The blocking data reveals something less obvious: operators are blocking training-only crawlers far more aggressively than search-retrieval crawlers. Search-purpose bots carry materially lower block rates than their training counterparts, suggesting that site owners are beginning to distinguish between traffic that can generate a citation and traffic that cannot.

What this means for site owners

The 9.3% search-crawl fraction is not fixed — it has climbed from under 7% over the past two quarters as the dominant AI assistants have scaled real-time retrieval infrastructure. Sites that serve well-structured, fast-loading content to search-retrieval bots are positioned to capture value as that fraction grows.
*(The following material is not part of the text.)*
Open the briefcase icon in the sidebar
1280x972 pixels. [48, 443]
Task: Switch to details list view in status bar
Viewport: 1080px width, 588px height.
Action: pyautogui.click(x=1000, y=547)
First, know which crawlers are actually hitting you and what they are classified as. Check your logs for OAI-SearchBot, PerplexityBot, Applebot-Extended, and other user agents classified as search-purpose. Their hit count is the leading indicator of citation potential. The aggregate AI bot hit count is not.

Second, the high-volume training crawlers represent a server cost without a referral return. Serving a training crawler 4,000 requests per day generates meaningful origin load and bandwidth expenditure in exchange for zero referral traffic. Whether that tradeoff is acceptable is a business decision, but it should be a deliberate one and not a passive default.

Third, differentiate your content response by crawler class. A fully rendered, semantically rich document served to a search-retrieval bot improves citation probability. A minimal static response to a training-only crawler reduces server cost without materially affecting your visibility in AI search results. The crawlers use distinct user agents; routing them to different content handlers is a solved engineering problem.